SWCU194 March 2023 CC1314R10 , CC1354P10 , CC1354R10 , CC2674P10 , CC2674R10
Table 7-87 lists the memory-mapped registers for the AON_PMCTL registers. All register offset addresses not listed in Table 7-87 should be considered as reserved locations and the register contents should not be modified.

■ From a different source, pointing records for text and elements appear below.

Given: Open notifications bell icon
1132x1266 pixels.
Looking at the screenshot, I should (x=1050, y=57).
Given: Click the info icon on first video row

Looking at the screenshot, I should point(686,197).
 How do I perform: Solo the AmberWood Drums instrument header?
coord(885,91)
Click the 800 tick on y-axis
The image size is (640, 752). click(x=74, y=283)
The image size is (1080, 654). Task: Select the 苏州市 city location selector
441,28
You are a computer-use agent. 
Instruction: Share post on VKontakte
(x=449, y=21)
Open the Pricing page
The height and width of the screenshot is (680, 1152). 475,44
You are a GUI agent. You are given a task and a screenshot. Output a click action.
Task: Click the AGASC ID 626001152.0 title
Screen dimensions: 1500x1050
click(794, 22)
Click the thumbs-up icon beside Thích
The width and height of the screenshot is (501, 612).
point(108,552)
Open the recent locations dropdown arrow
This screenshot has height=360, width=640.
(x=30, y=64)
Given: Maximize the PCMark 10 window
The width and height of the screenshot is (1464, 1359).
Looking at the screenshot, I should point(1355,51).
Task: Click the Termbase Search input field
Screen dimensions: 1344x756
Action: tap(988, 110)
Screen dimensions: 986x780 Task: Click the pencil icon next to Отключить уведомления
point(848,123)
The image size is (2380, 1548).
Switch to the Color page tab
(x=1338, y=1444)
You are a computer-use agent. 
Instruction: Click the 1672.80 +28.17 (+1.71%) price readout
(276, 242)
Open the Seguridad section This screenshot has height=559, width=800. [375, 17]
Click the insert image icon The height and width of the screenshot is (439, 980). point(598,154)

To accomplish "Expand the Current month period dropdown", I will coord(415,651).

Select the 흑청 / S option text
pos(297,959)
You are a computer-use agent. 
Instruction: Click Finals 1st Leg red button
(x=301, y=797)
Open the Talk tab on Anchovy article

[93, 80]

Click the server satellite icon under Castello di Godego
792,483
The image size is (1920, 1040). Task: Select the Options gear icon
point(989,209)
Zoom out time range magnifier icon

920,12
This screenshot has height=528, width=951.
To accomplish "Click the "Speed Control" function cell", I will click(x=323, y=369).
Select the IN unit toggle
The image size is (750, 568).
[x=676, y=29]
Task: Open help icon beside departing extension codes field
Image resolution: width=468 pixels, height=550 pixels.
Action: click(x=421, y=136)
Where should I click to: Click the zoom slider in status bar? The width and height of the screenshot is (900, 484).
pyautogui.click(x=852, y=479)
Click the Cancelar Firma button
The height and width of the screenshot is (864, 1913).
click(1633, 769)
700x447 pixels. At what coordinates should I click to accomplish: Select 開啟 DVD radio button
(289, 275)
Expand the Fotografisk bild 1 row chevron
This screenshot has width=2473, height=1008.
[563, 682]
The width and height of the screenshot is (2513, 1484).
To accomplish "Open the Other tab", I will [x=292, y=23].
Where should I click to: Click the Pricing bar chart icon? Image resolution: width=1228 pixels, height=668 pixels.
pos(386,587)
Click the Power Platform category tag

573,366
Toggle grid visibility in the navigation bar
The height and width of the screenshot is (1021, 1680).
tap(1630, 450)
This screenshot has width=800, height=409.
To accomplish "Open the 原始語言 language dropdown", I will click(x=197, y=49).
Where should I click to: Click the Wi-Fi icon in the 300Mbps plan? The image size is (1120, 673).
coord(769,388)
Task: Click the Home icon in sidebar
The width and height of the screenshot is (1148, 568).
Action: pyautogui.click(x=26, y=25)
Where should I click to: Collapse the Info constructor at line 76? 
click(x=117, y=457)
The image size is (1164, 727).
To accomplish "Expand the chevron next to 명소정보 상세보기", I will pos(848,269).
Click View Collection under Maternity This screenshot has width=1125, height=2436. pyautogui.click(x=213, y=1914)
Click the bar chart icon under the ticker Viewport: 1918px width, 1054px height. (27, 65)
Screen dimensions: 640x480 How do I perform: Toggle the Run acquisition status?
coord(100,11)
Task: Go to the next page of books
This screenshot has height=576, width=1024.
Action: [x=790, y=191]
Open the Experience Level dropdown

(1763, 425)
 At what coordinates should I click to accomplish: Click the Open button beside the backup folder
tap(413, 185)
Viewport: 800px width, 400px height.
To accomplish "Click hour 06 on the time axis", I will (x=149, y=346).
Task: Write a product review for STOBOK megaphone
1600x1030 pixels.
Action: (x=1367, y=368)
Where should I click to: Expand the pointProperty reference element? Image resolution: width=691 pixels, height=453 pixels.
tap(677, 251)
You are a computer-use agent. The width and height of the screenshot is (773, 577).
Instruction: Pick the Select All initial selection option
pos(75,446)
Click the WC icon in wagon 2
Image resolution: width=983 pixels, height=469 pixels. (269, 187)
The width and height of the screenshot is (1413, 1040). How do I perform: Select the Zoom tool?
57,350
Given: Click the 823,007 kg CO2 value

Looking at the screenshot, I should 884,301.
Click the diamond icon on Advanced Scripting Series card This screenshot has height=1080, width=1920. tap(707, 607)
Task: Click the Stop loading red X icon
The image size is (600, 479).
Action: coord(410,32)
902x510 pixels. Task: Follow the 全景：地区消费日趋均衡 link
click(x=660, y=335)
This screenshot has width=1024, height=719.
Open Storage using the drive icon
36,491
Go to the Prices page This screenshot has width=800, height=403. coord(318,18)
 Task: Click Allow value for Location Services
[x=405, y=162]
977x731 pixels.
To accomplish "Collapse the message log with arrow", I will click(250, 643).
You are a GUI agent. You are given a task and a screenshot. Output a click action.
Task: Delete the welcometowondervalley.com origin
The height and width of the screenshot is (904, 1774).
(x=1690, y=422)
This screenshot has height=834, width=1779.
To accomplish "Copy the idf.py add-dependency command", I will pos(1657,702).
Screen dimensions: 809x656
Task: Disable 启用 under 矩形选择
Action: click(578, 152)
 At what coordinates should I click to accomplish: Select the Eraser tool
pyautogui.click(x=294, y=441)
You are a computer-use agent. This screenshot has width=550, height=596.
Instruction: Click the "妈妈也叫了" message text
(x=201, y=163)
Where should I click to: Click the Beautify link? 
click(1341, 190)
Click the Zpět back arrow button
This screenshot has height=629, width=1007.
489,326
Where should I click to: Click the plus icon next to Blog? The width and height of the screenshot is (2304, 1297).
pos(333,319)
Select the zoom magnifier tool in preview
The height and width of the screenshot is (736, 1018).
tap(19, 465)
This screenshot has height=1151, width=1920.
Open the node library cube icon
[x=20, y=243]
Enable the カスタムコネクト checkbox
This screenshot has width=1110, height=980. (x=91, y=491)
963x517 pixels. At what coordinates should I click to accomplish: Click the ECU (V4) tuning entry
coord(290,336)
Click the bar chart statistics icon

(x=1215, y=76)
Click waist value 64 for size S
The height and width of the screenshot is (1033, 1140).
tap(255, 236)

Offset | Acronym | Register Name | Section |
---|---|---|---|
4h | AUXSCECLK | AUX SCE Clock Management | Section 7.8.2.1 |
8h | RAMCFG | RAM Configuration | Section 7.8.2.2 |
10h | PWRCTL | Power Management Control | Section 7.8.2.3 |
14h | PWRSTAT | AON Power and Reset Status | Section 7.8.2.4 |
18h | SHUTDOWN | Shutdown Control | Section 7.8.2.5 |
1Ch | RECHARGECFG | Recharge Controller Configuration | Section 7.8.2.6 |
20h | RECHARGESTAT | Recharge Controller Status | Section 7.8.2.7 |
24h | OSCCFG | Oscillator Configuration | Section 7.8.2.8 |
28h | RESETCTL | Reset Management | Section 7.8.2.9 |
2Ch | SLEEPCTL | Sleep Control | Section 7.8.2.10 |
34h | JTAGCFG | JTAG Configuration | Section 7.8.2.11 |
3Ch | JTAGUSERCODE | JTAG USERCODE | Section 7.8.2.12 |
C4h | WDTLOAD | Configuration | Section 7.8.2.13 |
C8h | WDTTEST | Test Mode | Section 7.8.2.14 |
D0h | WDTLOCK | Lock | Section 7.8.2.15 |
Complex bit access types are encoded to fit into small table cells. Table 7-88 shows the codes that are used for access types in this section.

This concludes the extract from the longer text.